The first day out was a driving day. We would drive explore and move on.




We also came to a spot where a waterfall crossed the road and we explored the stream bed hoping to find some Phrags. We did find this butterfly drinking from the wet road 



and these butterflies  were gathered nearby. I did see one very large blue iridescent one but he never landed for a shot. We climbed into the jungle in areas where some brush was cut to plant trees and I came across this Maxillaria





It was a beautiful day as can be seen in this jungle shot.We needed to collect some sphagnum to wrap the roots of our collected plants in. It was found right at the side of the road. near these vaca. 

We found quite a few orchids that day including this Epi.





On the way home we stopped to pick out somthing to throw on the barbeque that night oke:  , have a beer and look over and wrap our collected plants


----------



## Mahon (Nov 13, 2006)

That _Prosthechea vespa_ looks very nice!

What all were the orchids collected? I think I see some huge _Lycaste_ in bloom! 

Great pics! 

-Pat


----------



## Jon in SW Ohio (Nov 14, 2006)

Nice _Maxillaria meridensis_ too!

My insect identification abilities aren't what they used to be, but I am pretty sure the group of red and black ones are _Altinote negra demonica_ and the clear winged one is _Chorinea sylphina_.

Jon


----------



## gore42 (Nov 14, 2006)

The whole place looks amazing! I love that butterfly  And the orchids...

wow. What is required to keep the plants you collect? Permits? I'm assuming they're not appendix I.

- Matt


----------



## NYEric (Nov 14, 2006)

Thanx for the photos, please continue the story


----------



## Ron-NY (Nov 14, 2006)

gore42 said:


> The whole place looks amazing! I love that butterfly  And the orchids...
> 
> wow. What is required to keep the plants you collect? Permits? I'm assuming they're not appendix I.
> 
> - Matt


 Matt. One of our party had a collecting permit from INRENA. The plants are in Peru and will be used as breeding stock. I have selected some plant divisions and hopefully will be able to get them in the spring. If not, I still had a great time and will get seedlings of them once they are selfed.

Thank you John and Mahon for the ID's...I will post pics of some of the other things in that pile with the next thread. Hopefully, you can ID a few of them for me too.


----------



## silence882 (Nov 14, 2006)

That is the coolest butterfly I have ever seen. How many were there?

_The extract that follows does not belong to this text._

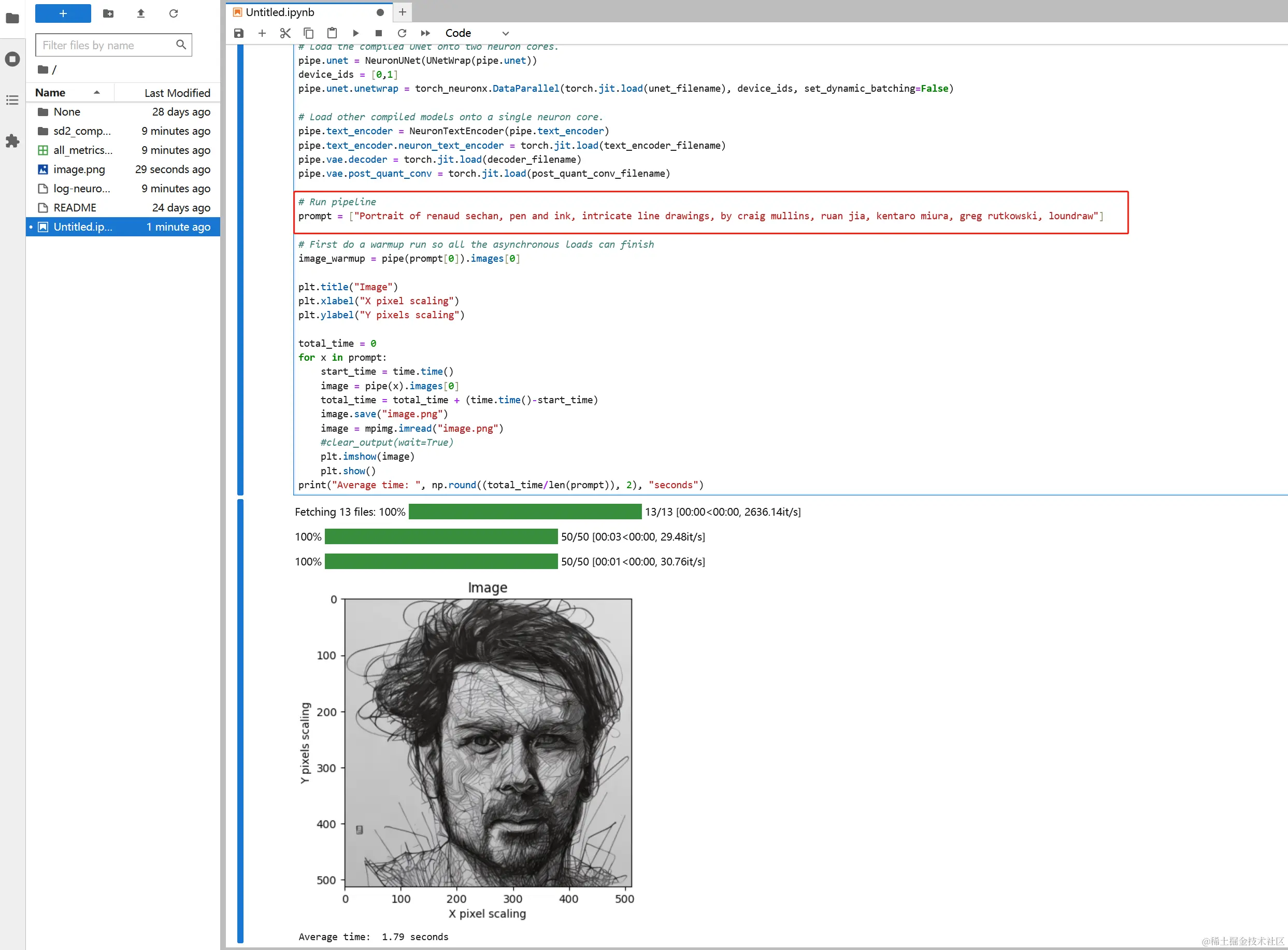Click the upload files icon
The image size is (1288, 950).
coord(141,13)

Sounds like you had an awesome trip!

--Stephen


----------



## Ron-NY (Nov 14, 2006)

silence882 said:


> That is the coolest butterfly I have ever seen. How many were there?
> 
> Sounds like you had an awesome trip!
> 
> --Stephen


I only saw one of them and chased it a bit to get the pic...I have never seen a glass wing before!


----------



## SlipperFan (Nov 14, 2006)

Why is it that the butterflies and flowers of other lands seem more exotic than our own?!


----------



## Ron-NY (Nov 15, 2006)

because they usually are oke: We have some beutiful ones but the tropics has much more biodiversity than temperate areas


----------



## Gideon (Nov 15, 2006)

Ron, that is amazing, thanks for sharing your trip with us


----------



## Shadow (Nov 17, 2006)

Very nice pictures! And amazing butterfly. Seems to me you can see through it...


----------



## Ron-NY (Nov 17, 2006)

Shadow said:


> Very nice pictures! And amazing butterfly. Seems to me you can see through it...


 that you can. Parts of the wings are clear and you can see through it


----------



## Rick (Nov 17, 2006)

How did you like Guinea pig?

I've only known one other person who ate them, and said it reminded him of the smell of a rug that's been around the base of a toilet for a while:drool:


----------



## Heather (Nov 18, 2006)

Rick said:


> How did you like Guinea pig?
> 
> I've only known one other person who ate them, and said it reminded him of the smell of a rug that's been around the base of a toilet for a while:drool:



And that's why I am a firm believer of no rugs in the bathroom.  

(I don't think Ron ate the pig....Can you believe it? a trip to Peru w/out pigging out? sigh...)


----------